Una volta tanto il titolo imposto dalla distribuzione italiana (in originale Ouistreham) centra il senso della narrazione: è un incontro tra due mondi molto distanti tra loro quello che tenta Marianne. Cercare di raccontare da intellettuale benestante un quadrante di una classe sociale svantaggiata. Un’ umanità liquida, ad alta mobilità, la cui invisibilità è parte fondamentalmente integrante del proprio lavoro. Camuffandosi, mischiandosi, stringendo amicizie. Un incontro che suggestivamente si sdoppia: Carrère ha messo Juliette Binoche al centro di un gruppo di attrici non professioniste, alcune di loro recitanti nei panni di se stesse, per un laboratorio preliminare alle riprese durato sei mesi , il cui risultato è stato di eliminare ogni distanza sociale e professionale. Carrère filma in modo abbastanza convenzionale, senza riprodurre nella regia l’agilità spericolata dei suoi romanzi, senza ricercatezze di sorta, conferendo in questo modo massimo valore alla relazione che si crea tra i suoi personaggi. Restituendo a ogni immagine credibilità e verità.
E’ questo verosimilmente a segnare il valore aggiunto del film. Marianne, nome iconico dei valori fondanti della Repubblica Francese, scoprirà molta fraternité ma molto poca liberté ed egalité immergendosi nel mondo degli invisibili con lo stesso coraggio con cui si immerge nelle acque dell’oceano fuori stagione. Lo stesso che le serve per mentire alle persone che le sono diventate amiche, prima tra tutte Christéle, madre single di tre figli, sorta di suo “doppio” proletario. Carrère organizza senza enfasi attorno alla protagonista un film di denuncia, ad alto spessore politico. Raccontando di turni massacranti (un traghetto sosta in porto un’ora e mezza, una cabina deve essere resettata in quattro minuti), di sperequazioni tra gli stessi invisibili (gli uomini non puliscono i sanitari perché “troppo sensibili”), del salario minimo garantito che li accomuna tutti (lo SMIC francese, pari a 7,96 euro ora), del “nessuna assenza, nessun ritardo” pena la perdita del posto di lavoro, delle corse da un luogo all’altro per mettere assieme più ore di lavoro possibili. Tutto questo nella serena latitanza di servizi sociali adeguati, di sussidi certi, di diritti acquisiti.

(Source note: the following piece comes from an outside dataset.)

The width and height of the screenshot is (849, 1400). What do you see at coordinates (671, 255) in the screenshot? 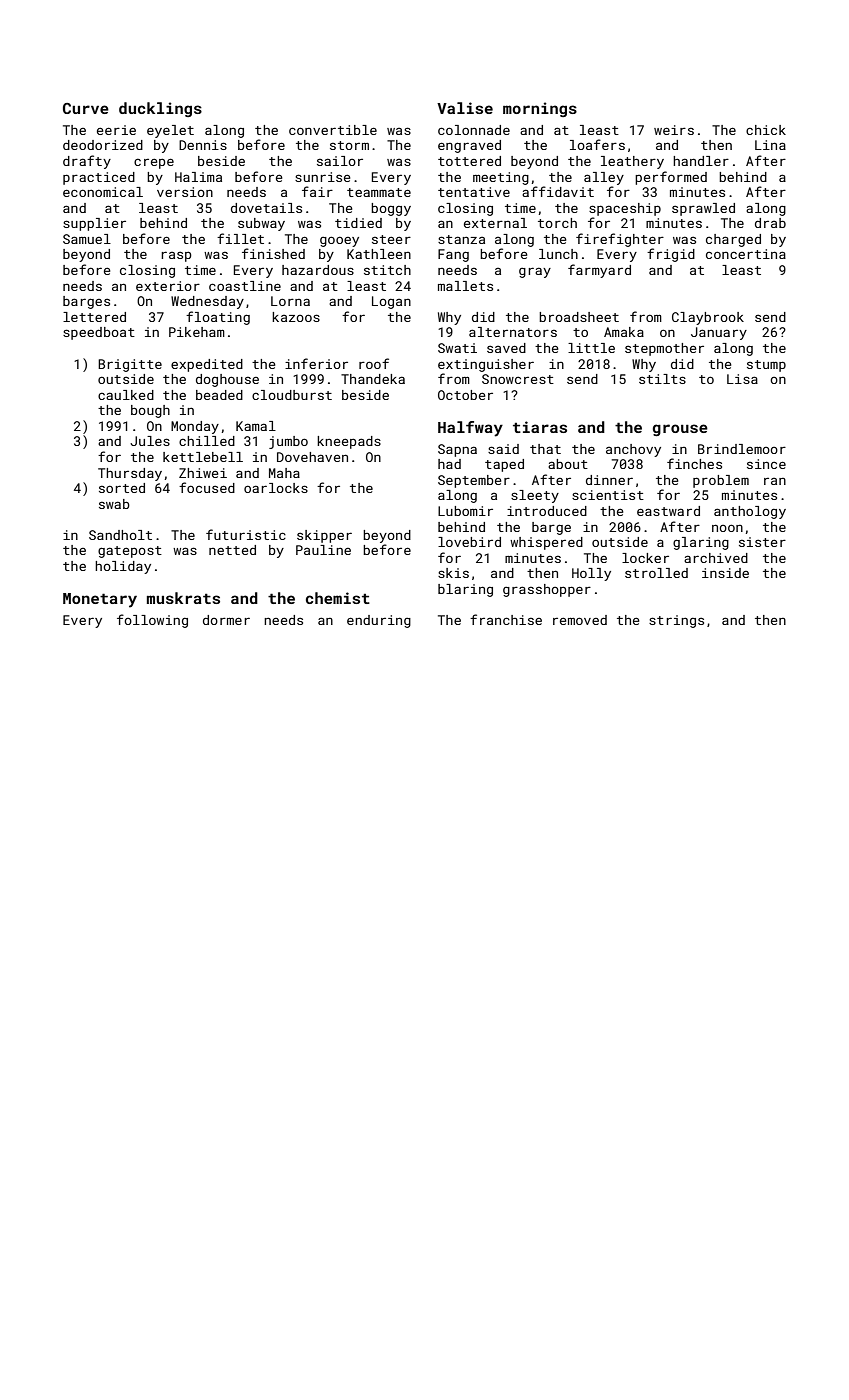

Nello stesso tempo riesce a spingere i nostri occhi oltre la superficie delle cose e delle singole personalità. Creando immediata empatia con la capacità di queste donne precarie di fare squadra, di esercitare solidarietà e sostegno reciproco in grado di superare anche i ruoli gerarchici. Dando dignità al lavoro, anche il più sporco e faticoso. Lavorando sullo sguardo, quello di Marianne e il nostro, riesce a portarci dall’esterno all’interno di quel mondo in una sorta di immersione totale. Sapendo che come Marianne anche noi torneremo fuori. E anche se non avremo un libro destinato al successo da pubblicare, anche se nessuno ci dirà “ognuno al suo posto”, anche noi come lei resteremo davanti all’interrogativo che attiene all’ineluttabilità della divisione tra due mondi. O per chi vuole, se non è fuori moda: classi.